By contrast, Gabra (1956) identified opiates in a residue from an “unguent vessel” of the eighteenth dynasty. Both the narcotic Mandragora autumnalis, M. vernalis, and fruits of Papaver somniferum figure in tomb paintings and vessels of early dynasties and become quite common by the eighteenth dynasty (Emboden 1979). These are found in frequent conjunction with the sacred blue water lily of the Nile marshes, Nymphaea caerulea, which has been determined to have narcotic properties much as do its relatives N. alba, N. ampla, and the related Nuphar lutea. The union of three genera, all psychoactive and all involved in a healing presentation, is to be seen in the colored limestone intaglio of Meritaton and Semenkhara.
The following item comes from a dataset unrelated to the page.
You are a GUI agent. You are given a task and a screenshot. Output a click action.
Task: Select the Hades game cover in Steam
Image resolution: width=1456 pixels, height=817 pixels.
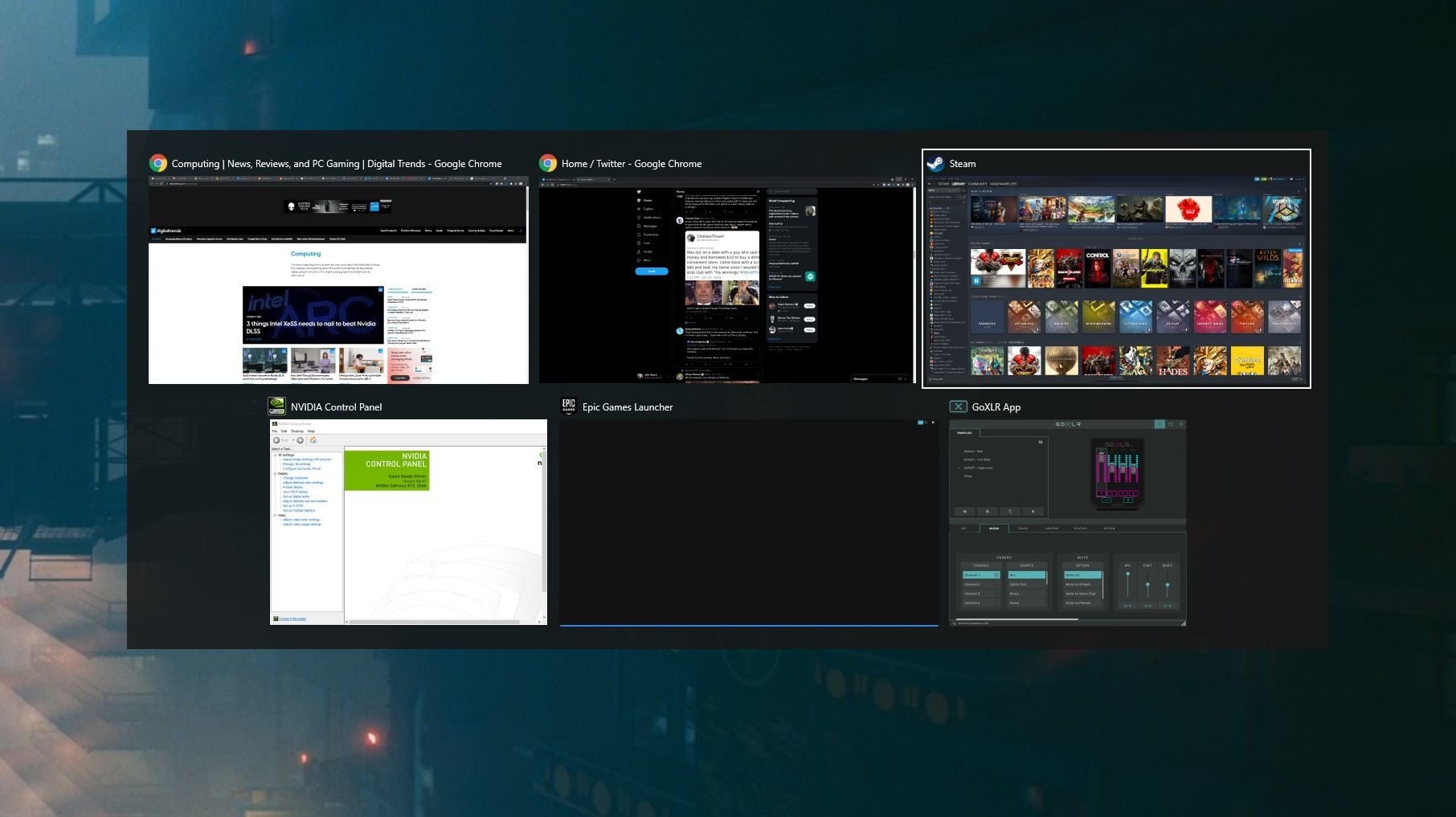1172,362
The full exegesis of psychoactive plants in the context of dynastic Egypt is discussed by Emboden (1979, 1981). The argument is made that these plants and their psychoactive constituents were adjuncts to the state of ecstasis among the priestly castes of ancient Egypt and that they lead us to a very new way of viewing Egyptian art and artifacts, as well as those of other ancient civilizations. A limestone relief of the Amarna period circa 1350 B.C. shows us the healing of King Semenkhara by his consort Meritaton using Mandragora and Nymphaea; this is a fine example of the specific context of these plants. These plant motifs appear again in the eighteenth dynasty portrait of Tutankhamen on his throne with his queen.
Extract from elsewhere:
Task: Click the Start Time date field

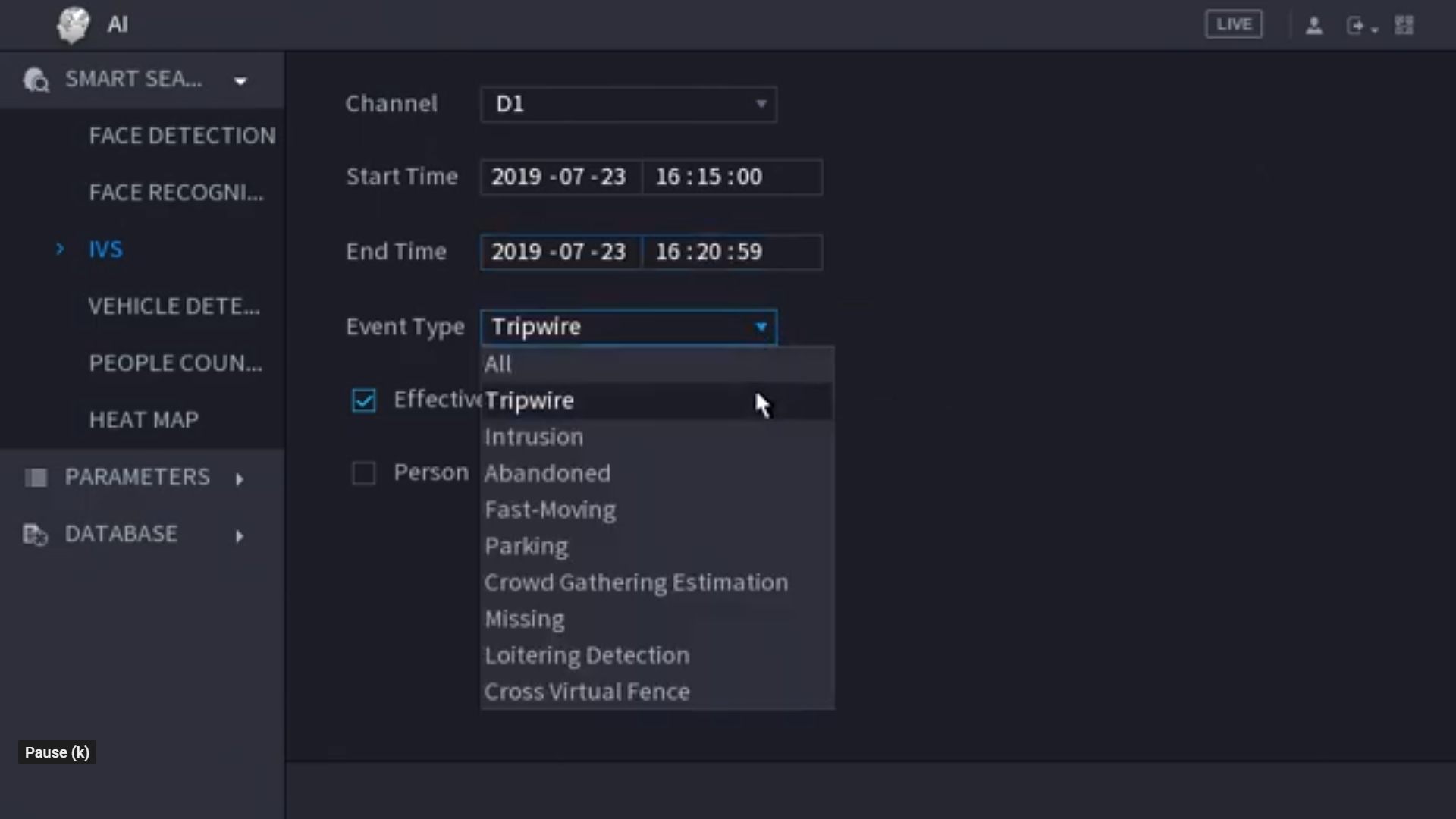Action: coord(560,177)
One bit of iconography that still puzzles Egyptologists is the depiction of “Lady TuthShena” on the stela in which she is before the god Horus. Emanating from the sun disc on Horus’s head are five “rays” of tubular flowers that strongly suggest Datura (Figure 5). Since Datura is pantemperate and pantropical, the genus could not be considered scarce in any region. It is also a genus with easily identifiable virtues. It has been used in every area in which it is known, in rites of passage and in diverse forms of shamanism. Its psychoactive properties are extraordinary, and one of the usual modalities in the Datura experience is that of mystical flight, an out-of-the-body sensation.

This explanation, like so many others relating to Tuth-Shena and Horus, might seem specious were it not for the other, associated plants that have psychoactive properties: the central flower and leaf of Nymphaea caerulea; at the foot of Horus, the unguent jar wrapped with the narcotic water lily bud; the strand of grapes and their leaves hanging from the opposite side of the supporting pedestal upon which offerings rest; the four repeated representations of a cleft water lily leaf in the series of glyphs at the right-hand margin. It is the realm of the dead, evidenced by the resin cone on the head of Tuth-Shena. The light is the light of Horus, realized in the psychoactive flowers of Datura which “illuminate” Tuth-Shena in allegorical fashion. It is the power of Horus before which she throws up her hands in awe. Vitis, Nymphaea, and Datura are the intoxicating elements portrayed in this scene of shamanic manifestation.

It is perhaps by coincidence that the frequency of portrayal of psychogenic plants is correlated with the level of development of ancient civilizations, but I do not think so. A shamanic caste appears and, subsequently, there is further shamanic stratification, the adjuncts to these priestly office that is to say, psychoactive plants-increase. The length of the associated rituals is progressively increased, and the litanies or magical incantations become hypertrophied. We can see the same thing among the Maya. It parallels the complexity of medicine and medicinal practices, for all these are inseparable at a certain level. They are manifestations of belief systems that are enhanced by altered states of consciousness.

In conclusion, rather than to try to elucidate the complexity of ancient agricultural practices, it may be more appropriate to comment on certain categories of plants important to a settled state of existence, and on the inclusion of greater numbers of plants with psychoactive properties as a civilization evolves. The best place to find these plant species may not be in cuneiform script or in the hieroglyphics of papyri, but in the art and artifacts of the civilization. This is especially necessary for the ancient Near East, where ethnobotanical evaluation has been virtually absent.